◆ Data section
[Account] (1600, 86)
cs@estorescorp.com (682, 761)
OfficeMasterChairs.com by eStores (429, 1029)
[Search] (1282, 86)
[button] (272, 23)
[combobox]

◆ Task requirements
The data must be given again in full. Keep every line identical.

◆ Answer to the exercise
[Account] (1600, 86)
cs@estorescorp.com (682, 761)
OfficeMasterChairs.com by eStores (429, 1029)
[Search] (1282, 86)
[button] (272, 23)
[combobox]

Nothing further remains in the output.